Sherlock BBC: Irene Adler, and Scandal in Belgravia (2.01)

Jan 12, 2012 01:50


Mostly this is about "Scandal in Belgravia", because I was just complaining over on Havoc's journal the other day about the way Irene Adler got dismissed in the recent Sherlock movie series. I couldn't even care that they killed her off, because she was so... not-there. No offense to Rachel McAdams, who I usually like; they just didn't give her a lot to work with. Very pretty, but working for the bad guys, not really pushing any limits, not showing any particular genius of her own... Unless she hired the henchmen in the movie, she did nothing but show up, deliver a package, fail to die, then get killed. Not impressive.

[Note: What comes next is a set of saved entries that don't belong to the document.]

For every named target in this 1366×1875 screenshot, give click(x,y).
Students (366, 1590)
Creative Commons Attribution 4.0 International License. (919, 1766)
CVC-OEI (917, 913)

The Irene Adler in "Scandal in Belgravia" is impressive. They've updated her from an 'adventuress', opera singer, and mistress to royalty, to a dominatrix (to royalty, to ministers of defense, to everyone she meets, really). My feelings on her see-sawed a great deal during the course of the episode; half the time I liked her. Half the time, she was hitting my embarrassment squick on behalf of other people, and thus making me want to slap her. She makes an excellent point about how women who 'misbehave' go looking for different kinds of protection; but then she turns that around, and does become the blackmailer she denied being in the beginning. The inequities of how a woman in her profession are treated or perceived aren't balanced out by the damage she did in setting free that information.

Should she have to be a heroine, though? In the original story, she wasn't so much the 'villain' as The Woman Who Beat Holmes and lived happily ever after with a completely different guy. That Holmes remembered her-- fondly might be too strong a word, but with admiration and respect. In Victorian times, her status as a fallen woman was easily established just by having been a Prince's mistress, taken photos he wanted back, and an actress. Sherlock BBC picked something with similar resonance for many people in the 21st Century -- being a dominatrix -- but then decided to make her pas de deux with Sherlock more overt, but still non-sexual.

Sort of. It's intellectual, but it's sexual; it's on an emotional games-playing board, not the simple get-the-MacGuffin of the first story. Moriarty's part in this gives it all a more sinister air. Sherlock holds his own by being amazingly perceptive on an intellectual and physical level, but he really didn't see some of those emotional punches coming. Thankfully, he still manages to figure out the puzzle even as she's using every wile in the book on him.

So why did she hit my embarrassment squick so hard, sometimes? It wasn't that she exposed herself, I think. I think it was that she was stripping other people bare without mercy, or warning. It's not something I deal well with myself, feeling my vulnerabilities are on display, or my insecurities are being mocked; Irene does it as a calculated ploy to get people to react the way she wants them to. And because yes, it's fun for her to be smarter, and in control (she's not in that profession by chance). She exposed her own liking for Sherlock in order to keep John off-balance, uncomfortable, embarrassed, after they'd had a conversation in which she claimed that John was in love with Sherlock (in spite of not being gay) and that she also was (in spite of being gay). And to keep Sherlock off-balance too. She was verbally cruel to Sherlock after exposing that she'd used his need to impress her to get him to break the codes, and yes, that was partly to keep him from figuring things out at the last second(which thankfully didn't work). But I think Sherlock's right, she just can't stop herself either. She has to show off.

I fear people like this, in real life. Because they hold up normal human feelings and reactions to scorn; they lie so easily in order to get things they could just ask for, then mock people for believing them; they don't admit they have weaknesses except as a way to manipulate other people.

So they've created a great character, but not someone I can admire, here. I can admire her brains, and her style. But she's just as emotionally messed up as Sherlock is, in some ways. I figured out within two seconds where that scene at Christmas was going, and had to mute it. I couldn't stand watching Sherlock strip Molly bare, either. Especially since he didn't realize he was doing it. Apparently he apologized, but I couldn't watch that part either. Irene kept doing the same thing to him, while she had a crush on him the whole time. Seriously, who does that? Blackmailing control freaks.

And yet, I don't *hate* her. Were we supposed to? Were we supposed to be siding with John in "who gets Sherlock"? Because I don't think it's that simple, jeez. They're best friends. Sherlock, by all reports here, has zero interest in sex at this time (and that was a squick too, how easily people mocked that). John has a strong interest in women, just happens to love his best friend more. Irene is a warped mirror of Sherlock, and he may sometimes be a narcissist but he's not *that* far gone.

Finally, Sherlock rescues her at the end. I don't know how I feel about that. I didn't want her to die, I'm glad she survived. And yet... Sherlock wins again. When in the original story, she won and beat him and didn't owe him anything, and was not a terrible person.

I have mixed feelings about this Irene. Still sorting through them.